What you need to do
Below are some records; each one is to be set down again exactly.

+++ Record extracts +++

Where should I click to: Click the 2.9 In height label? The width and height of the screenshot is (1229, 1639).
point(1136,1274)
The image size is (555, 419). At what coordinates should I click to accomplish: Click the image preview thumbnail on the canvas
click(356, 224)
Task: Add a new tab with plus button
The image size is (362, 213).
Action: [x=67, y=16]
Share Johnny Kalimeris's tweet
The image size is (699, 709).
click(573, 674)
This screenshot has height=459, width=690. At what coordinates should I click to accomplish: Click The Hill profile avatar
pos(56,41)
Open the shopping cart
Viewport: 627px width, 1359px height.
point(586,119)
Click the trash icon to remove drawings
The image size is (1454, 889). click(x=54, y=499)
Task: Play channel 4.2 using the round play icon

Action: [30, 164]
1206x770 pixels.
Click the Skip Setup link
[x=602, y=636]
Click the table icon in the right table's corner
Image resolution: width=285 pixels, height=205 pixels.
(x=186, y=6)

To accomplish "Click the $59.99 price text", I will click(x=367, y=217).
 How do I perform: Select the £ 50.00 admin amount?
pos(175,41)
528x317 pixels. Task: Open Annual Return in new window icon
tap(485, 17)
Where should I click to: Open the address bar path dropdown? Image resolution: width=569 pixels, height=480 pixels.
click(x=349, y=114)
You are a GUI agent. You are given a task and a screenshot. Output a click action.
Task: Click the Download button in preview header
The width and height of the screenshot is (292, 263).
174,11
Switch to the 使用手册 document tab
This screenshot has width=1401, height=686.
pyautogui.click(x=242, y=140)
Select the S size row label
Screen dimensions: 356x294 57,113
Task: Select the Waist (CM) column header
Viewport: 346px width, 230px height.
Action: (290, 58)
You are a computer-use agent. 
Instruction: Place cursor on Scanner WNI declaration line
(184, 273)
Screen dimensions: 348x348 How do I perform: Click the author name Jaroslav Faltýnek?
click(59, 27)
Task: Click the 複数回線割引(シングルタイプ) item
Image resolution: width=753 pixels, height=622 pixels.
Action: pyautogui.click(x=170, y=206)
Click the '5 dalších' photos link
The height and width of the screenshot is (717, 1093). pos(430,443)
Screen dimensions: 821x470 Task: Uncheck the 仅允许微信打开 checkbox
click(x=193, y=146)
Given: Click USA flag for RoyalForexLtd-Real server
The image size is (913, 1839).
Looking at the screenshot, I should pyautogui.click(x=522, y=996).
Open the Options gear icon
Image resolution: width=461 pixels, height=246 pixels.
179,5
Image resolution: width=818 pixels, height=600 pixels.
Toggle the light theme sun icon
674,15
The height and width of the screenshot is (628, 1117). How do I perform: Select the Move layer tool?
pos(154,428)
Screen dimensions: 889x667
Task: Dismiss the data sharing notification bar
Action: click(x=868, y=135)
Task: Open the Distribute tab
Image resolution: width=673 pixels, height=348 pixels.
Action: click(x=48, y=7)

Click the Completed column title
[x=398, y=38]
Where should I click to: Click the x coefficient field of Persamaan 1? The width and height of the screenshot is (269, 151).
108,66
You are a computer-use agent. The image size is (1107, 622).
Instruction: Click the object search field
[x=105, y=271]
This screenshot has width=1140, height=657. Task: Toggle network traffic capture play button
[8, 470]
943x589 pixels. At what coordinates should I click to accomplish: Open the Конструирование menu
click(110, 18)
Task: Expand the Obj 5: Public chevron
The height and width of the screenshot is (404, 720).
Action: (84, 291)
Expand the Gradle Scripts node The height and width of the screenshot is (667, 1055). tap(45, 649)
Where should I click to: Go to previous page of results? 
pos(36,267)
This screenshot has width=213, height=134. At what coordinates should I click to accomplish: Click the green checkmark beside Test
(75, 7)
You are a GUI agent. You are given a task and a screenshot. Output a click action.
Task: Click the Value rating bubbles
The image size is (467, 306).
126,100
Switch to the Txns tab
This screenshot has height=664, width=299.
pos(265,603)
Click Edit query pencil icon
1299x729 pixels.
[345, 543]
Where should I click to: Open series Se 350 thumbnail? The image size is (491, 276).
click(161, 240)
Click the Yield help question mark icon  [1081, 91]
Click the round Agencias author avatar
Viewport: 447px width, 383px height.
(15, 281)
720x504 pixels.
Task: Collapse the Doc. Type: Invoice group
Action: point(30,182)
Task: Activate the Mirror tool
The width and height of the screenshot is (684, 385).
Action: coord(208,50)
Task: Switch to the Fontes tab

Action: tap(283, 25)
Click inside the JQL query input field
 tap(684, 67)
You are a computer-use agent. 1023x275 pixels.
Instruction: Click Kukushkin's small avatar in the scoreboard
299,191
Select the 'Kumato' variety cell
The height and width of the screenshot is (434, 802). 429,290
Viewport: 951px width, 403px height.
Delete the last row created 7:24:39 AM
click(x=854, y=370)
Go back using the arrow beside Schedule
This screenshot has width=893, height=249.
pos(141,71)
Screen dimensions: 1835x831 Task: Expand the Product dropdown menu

+++

Answer to this problem
Where should I click to: Click the 2.9 In height label? The width and height of the screenshot is (1229, 1639).
point(1136,1274)
The image size is (555, 419). At what coordinates should I click to accomplish: Click the image preview thumbnail on the canvas
click(356, 224)
Task: Add a new tab with plus button
The image size is (362, 213).
Action: [x=67, y=16]
Share Johnny Kalimeris's tweet
The image size is (699, 709).
click(573, 674)
This screenshot has height=459, width=690. At what coordinates should I click to accomplish: Click The Hill profile avatar
pos(56,41)
Open the shopping cart
Viewport: 627px width, 1359px height.
point(586,119)
Click the trash icon to remove drawings
The image size is (1454, 889). click(x=54, y=499)
Task: Play channel 4.2 using the round play icon

Action: [30, 164]
1206x770 pixels.
Click the Skip Setup link
[x=602, y=636]
Click the table icon in the right table's corner
Image resolution: width=285 pixels, height=205 pixels.
(x=186, y=6)

To accomplish "Click the $59.99 price text", I will click(x=367, y=217).
 How do I perform: Select the £ 50.00 admin amount?
pos(175,41)
528x317 pixels. Task: Open Annual Return in new window icon
tap(485, 17)
Where should I click to: Open the address bar path dropdown? Image resolution: width=569 pixels, height=480 pixels.
click(x=349, y=114)
You are a GUI agent. You are given a task and a screenshot. Output a click action.
Task: Click the Download button in preview header
The width and height of the screenshot is (292, 263).
174,11
Switch to the 使用手册 document tab
This screenshot has width=1401, height=686.
pyautogui.click(x=242, y=140)
Select the S size row label
Screen dimensions: 356x294 57,113
Task: Select the Waist (CM) column header
Viewport: 346px width, 230px height.
Action: (290, 58)
You are a computer-use agent. 
Instruction: Place cursor on Scanner WNI declaration line
(184, 273)
Screen dimensions: 348x348 How do I perform: Click the author name Jaroslav Faltýnek?
click(59, 27)
Task: Click the 複数回線割引(シングルタイプ) item
Image resolution: width=753 pixels, height=622 pixels.
Action: pyautogui.click(x=170, y=206)
Click the '5 dalších' photos link
The height and width of the screenshot is (717, 1093). pos(430,443)
Screen dimensions: 821x470 Task: Uncheck the 仅允许微信打开 checkbox
click(x=193, y=146)
Given: Click USA flag for RoyalForexLtd-Real server
The image size is (913, 1839).
Looking at the screenshot, I should pyautogui.click(x=522, y=996).
Open the Options gear icon
Image resolution: width=461 pixels, height=246 pixels.
179,5
Image resolution: width=818 pixels, height=600 pixels.
Toggle the light theme sun icon
674,15
The height and width of the screenshot is (628, 1117). How do I perform: Select the Move layer tool?
pos(154,428)
Screen dimensions: 889x667
Task: Dismiss the data sharing notification bar
Action: click(x=868, y=135)
Task: Open the Distribute tab
Image resolution: width=673 pixels, height=348 pixels.
Action: click(x=48, y=7)

Click the Completed column title
[x=398, y=38]
Where should I click to: Click the x coefficient field of Persamaan 1? The width and height of the screenshot is (269, 151).
108,66
You are a computer-use agent. The image size is (1107, 622).
Instruction: Click the object search field
[x=105, y=271]
This screenshot has width=1140, height=657. Task: Toggle network traffic capture play button
[8, 470]
943x589 pixels. At what coordinates should I click to accomplish: Open the Конструирование menu
click(110, 18)
Task: Expand the Obj 5: Public chevron
The height and width of the screenshot is (404, 720).
Action: (84, 291)
Expand the Gradle Scripts node The height and width of the screenshot is (667, 1055). tap(45, 649)
Where should I click to: Go to previous page of results? 
pos(36,267)
This screenshot has width=213, height=134. At what coordinates should I click to accomplish: Click the green checkmark beside Test
(75, 7)
You are a GUI agent. You are given a task and a screenshot. Output a click action.
Task: Click the Value rating bubbles
The image size is (467, 306).
126,100
Switch to the Txns tab
This screenshot has height=664, width=299.
pos(265,603)
Click Edit query pencil icon
1299x729 pixels.
[345, 543]
Where should I click to: Open series Se 350 thumbnail? The image size is (491, 276).
click(161, 240)
Click the Yield help question mark icon  [1081, 91]
Click the round Agencias author avatar
Viewport: 447px width, 383px height.
(15, 281)
720x504 pixels.
Task: Collapse the Doc. Type: Invoice group
Action: point(30,182)
Task: Activate the Mirror tool
The width and height of the screenshot is (684, 385).
Action: coord(208,50)
Task: Switch to the Fontes tab

Action: tap(283, 25)
Click inside the JQL query input field
 tap(684, 67)
You are a computer-use agent. 1023x275 pixels.
Instruction: Click Kukushkin's small avatar in the scoreboard
299,191
Select the 'Kumato' variety cell
The height and width of the screenshot is (434, 802). 429,290
Viewport: 951px width, 403px height.
Delete the last row created 7:24:39 AM
click(x=854, y=370)
Go back using the arrow beside Schedule
This screenshot has width=893, height=249.
pos(141,71)
Screen dimensions: 1835x831 Task: Expand the Product dropdown menu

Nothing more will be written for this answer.